> Document excerpt
Content starts
Much has been made of the apparent fact that California insurance exchange premiums are coming in well below predicted amounts. Now given that the CBO was given pretty decent starting assumptions, and they're not a bunch of dummies, how indeed did the "real" rates come in at up to 29% lower than predicted?
It should be noted here that the cost structure of insurance is pretty well known, and accessible to most any actuary or other statistically trained person. You have about 2% overall profit by insurance companies, between 10-20% overhead costs, and the rest goes to the care providers. So how do you get to costs up to 29% below expectations?
Simple. Each insurance company has a payment percentage. If you look at your healthcare bills, you'll see the initial number, an insurance discount, and then the amount you and your insurer finally pay. So to get to 29% less than the prediction, you simply assume that a certain portion of doctors will need to take a lot less for their services to keep working.
Now in the short term, that works, but in the long term, you get phenomena like the Mayo Clinic telling new associates not to accept Medicare patients. In short, there is a cost structure in medicine, and you can't simply cut payments ad infinitum and expect that the supply curve will rise to meet the demand.
Translated, this means that a lot of Californians are likely to learn the hard way that having health insurance is not the same as having healthcare.
Update: it turns out that California's overall "reduction" in health insurance premiums actually turns out to be an increase of 64% to 146% when one compares the premiums for their plan with the actual peer group of insurance plans from the individual market instead of highly regulated corporate plans.
Once again, government accounting is not honest accounting.
Content ends
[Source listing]
Content starts
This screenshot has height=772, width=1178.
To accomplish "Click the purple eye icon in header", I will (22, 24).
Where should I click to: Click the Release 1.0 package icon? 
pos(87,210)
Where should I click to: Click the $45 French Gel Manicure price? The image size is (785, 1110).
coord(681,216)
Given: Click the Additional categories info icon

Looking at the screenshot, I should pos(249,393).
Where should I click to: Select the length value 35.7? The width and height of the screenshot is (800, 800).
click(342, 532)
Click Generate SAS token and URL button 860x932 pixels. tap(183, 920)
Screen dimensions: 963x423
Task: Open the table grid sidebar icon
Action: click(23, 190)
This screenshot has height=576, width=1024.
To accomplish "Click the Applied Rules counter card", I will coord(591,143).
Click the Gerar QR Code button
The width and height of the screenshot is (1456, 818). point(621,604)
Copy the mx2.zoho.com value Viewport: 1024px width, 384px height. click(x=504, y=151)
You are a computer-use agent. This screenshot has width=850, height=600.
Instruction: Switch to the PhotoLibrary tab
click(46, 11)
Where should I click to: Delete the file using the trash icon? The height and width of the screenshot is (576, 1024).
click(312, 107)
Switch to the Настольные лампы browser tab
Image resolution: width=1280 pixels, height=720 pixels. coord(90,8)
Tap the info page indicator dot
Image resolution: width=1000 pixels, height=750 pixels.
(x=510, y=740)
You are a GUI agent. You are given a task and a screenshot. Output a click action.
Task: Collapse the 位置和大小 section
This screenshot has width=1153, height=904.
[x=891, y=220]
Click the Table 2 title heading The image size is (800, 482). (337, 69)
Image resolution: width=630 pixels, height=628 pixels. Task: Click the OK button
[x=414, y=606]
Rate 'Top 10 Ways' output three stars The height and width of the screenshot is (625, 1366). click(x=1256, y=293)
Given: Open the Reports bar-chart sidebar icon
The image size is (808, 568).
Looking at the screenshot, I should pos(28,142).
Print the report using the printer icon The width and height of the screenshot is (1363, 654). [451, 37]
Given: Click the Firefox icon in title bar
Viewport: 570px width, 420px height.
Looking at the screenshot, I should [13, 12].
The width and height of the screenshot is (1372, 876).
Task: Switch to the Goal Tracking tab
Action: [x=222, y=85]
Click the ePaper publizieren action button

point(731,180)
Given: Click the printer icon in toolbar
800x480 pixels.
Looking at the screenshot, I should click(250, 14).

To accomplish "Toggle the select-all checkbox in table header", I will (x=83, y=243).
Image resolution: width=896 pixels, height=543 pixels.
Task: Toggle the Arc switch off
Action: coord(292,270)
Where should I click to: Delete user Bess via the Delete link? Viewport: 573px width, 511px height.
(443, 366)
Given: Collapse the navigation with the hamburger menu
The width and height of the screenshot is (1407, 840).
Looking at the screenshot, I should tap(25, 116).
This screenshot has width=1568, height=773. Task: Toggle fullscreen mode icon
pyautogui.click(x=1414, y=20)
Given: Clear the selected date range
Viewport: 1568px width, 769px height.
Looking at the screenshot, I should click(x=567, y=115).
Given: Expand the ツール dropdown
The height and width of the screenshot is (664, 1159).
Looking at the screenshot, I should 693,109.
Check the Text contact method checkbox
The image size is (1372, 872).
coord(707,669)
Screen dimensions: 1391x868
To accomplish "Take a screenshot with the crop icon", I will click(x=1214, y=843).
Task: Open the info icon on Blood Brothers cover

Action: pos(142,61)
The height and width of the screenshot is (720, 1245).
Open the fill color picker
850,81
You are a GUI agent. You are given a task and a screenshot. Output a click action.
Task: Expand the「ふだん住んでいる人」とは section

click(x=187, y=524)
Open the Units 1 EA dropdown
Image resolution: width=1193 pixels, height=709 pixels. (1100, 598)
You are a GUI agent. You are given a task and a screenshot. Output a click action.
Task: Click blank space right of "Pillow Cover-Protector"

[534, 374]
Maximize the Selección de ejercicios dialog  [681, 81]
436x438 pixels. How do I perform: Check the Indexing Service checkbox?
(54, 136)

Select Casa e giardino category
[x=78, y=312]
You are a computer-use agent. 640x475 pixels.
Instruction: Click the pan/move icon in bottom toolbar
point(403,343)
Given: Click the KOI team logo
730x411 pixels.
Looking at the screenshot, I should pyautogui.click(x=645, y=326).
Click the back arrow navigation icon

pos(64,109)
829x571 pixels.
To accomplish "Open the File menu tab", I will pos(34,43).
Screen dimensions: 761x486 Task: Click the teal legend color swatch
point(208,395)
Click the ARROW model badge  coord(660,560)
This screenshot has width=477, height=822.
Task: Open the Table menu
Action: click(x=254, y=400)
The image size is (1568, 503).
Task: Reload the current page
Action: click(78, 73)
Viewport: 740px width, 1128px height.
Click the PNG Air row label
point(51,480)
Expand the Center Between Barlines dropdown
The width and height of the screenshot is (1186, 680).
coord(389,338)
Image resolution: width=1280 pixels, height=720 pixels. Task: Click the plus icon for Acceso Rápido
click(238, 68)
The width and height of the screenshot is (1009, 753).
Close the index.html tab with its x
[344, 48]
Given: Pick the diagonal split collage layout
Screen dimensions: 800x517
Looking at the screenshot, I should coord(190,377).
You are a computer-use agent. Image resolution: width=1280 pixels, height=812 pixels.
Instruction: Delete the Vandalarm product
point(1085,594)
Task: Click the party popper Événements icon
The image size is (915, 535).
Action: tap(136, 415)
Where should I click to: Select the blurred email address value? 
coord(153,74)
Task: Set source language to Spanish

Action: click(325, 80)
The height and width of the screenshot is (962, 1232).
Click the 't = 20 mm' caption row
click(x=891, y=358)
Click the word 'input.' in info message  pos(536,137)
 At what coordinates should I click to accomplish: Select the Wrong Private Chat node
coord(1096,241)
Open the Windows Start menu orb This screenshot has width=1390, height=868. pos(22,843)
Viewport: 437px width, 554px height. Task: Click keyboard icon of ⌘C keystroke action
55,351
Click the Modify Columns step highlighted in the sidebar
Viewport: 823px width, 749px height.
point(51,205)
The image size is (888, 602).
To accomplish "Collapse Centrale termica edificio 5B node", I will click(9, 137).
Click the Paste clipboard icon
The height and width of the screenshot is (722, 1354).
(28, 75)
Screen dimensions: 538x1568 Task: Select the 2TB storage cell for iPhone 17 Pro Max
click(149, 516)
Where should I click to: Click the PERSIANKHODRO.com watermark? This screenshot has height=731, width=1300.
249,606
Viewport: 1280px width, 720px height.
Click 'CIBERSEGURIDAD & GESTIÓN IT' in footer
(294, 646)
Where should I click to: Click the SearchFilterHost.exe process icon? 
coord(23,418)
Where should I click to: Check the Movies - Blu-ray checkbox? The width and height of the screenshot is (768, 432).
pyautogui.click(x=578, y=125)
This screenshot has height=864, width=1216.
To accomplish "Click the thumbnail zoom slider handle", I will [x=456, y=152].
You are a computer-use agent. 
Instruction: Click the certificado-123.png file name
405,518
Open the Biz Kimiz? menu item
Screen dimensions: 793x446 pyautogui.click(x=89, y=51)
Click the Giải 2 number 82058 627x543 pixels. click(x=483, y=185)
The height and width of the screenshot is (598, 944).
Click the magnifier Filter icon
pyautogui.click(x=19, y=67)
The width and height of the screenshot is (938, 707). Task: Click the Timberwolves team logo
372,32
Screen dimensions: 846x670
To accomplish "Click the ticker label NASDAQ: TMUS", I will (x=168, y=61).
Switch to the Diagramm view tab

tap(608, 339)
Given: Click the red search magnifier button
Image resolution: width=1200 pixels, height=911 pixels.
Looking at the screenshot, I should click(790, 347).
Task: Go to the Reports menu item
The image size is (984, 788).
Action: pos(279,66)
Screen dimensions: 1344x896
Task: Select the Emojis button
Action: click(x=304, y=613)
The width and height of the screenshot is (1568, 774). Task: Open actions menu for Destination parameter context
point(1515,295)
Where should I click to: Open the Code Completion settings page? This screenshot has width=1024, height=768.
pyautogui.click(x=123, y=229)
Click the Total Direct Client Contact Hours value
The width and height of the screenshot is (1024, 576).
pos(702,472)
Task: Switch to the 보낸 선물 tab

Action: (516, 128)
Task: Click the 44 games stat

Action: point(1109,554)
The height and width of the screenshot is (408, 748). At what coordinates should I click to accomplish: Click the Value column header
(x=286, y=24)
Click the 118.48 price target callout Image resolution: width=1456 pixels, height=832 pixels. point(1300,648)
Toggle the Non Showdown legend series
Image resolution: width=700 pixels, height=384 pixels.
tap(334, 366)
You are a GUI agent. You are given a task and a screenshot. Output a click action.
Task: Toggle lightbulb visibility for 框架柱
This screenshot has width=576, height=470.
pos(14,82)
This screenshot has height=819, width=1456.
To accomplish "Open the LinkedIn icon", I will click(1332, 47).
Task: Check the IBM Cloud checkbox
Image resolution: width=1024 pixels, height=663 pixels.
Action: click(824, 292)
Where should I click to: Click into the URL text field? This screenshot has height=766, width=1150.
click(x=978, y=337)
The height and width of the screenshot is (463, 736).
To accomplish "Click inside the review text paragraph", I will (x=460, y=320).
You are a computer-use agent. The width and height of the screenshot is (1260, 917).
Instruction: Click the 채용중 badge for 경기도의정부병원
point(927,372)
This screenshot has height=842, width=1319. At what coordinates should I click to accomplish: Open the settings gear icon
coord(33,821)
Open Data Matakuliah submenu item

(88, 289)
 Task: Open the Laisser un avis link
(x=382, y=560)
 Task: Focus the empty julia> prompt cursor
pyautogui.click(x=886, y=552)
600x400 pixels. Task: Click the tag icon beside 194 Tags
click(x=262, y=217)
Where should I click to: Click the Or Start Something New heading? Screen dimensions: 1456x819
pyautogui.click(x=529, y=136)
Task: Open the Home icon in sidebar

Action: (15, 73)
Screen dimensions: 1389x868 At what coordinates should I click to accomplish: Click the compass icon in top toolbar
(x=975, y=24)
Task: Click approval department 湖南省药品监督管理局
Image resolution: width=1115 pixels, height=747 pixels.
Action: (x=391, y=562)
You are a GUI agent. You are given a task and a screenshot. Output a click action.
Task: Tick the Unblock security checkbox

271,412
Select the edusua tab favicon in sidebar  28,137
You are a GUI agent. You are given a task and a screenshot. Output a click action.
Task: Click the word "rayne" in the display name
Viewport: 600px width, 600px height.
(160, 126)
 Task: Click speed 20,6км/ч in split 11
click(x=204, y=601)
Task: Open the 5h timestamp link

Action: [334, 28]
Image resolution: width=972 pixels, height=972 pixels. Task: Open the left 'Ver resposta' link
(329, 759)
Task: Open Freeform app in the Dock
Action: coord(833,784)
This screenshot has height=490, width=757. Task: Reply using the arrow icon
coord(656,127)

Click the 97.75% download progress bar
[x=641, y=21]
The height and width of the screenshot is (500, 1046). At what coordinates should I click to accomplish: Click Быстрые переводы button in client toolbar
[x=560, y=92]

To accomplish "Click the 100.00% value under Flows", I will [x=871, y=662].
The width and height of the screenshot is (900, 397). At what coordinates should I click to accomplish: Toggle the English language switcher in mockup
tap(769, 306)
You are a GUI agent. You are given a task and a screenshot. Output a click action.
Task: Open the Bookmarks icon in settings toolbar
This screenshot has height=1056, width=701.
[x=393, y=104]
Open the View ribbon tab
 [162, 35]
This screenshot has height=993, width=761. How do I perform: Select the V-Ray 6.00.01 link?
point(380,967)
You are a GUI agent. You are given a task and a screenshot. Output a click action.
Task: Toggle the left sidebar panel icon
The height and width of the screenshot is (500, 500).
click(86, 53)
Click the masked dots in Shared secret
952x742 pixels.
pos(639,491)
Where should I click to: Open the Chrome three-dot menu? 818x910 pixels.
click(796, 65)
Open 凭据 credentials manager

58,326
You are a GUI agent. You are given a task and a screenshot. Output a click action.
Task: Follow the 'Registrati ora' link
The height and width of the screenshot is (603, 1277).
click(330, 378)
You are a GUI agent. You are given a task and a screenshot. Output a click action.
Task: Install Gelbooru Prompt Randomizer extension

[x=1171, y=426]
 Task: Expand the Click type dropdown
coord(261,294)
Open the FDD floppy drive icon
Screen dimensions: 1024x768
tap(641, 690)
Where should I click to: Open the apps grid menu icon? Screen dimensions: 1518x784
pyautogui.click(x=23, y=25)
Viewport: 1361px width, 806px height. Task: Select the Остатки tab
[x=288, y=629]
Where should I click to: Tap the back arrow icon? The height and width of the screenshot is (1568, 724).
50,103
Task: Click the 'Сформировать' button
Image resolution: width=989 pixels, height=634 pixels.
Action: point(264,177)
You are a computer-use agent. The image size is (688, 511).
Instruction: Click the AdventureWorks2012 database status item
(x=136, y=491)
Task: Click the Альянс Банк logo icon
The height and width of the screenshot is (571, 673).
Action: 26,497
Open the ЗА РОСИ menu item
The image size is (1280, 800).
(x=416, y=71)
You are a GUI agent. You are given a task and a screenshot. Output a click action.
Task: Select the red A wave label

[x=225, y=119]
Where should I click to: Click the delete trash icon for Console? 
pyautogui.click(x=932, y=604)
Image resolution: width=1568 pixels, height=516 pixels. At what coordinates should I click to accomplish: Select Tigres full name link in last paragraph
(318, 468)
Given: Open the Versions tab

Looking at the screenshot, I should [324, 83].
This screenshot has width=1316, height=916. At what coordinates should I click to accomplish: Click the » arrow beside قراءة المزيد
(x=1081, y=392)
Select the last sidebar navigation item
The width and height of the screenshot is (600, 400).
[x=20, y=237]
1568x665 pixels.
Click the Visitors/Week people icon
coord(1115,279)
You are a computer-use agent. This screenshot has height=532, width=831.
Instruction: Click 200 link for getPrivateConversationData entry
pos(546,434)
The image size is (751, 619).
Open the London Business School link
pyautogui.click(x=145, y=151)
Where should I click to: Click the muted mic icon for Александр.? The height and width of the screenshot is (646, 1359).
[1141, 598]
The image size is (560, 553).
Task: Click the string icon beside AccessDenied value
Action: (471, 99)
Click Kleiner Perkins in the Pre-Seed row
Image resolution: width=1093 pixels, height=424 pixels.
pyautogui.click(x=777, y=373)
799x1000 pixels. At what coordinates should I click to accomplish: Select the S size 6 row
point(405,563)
Content ends
> Work item
According to the post about California insurance premiums, how much lower than predicted did the "real" rates come in? Rely on the post about California insurance premiums alone.

> Expected answer
Up to 29% lower than predicted.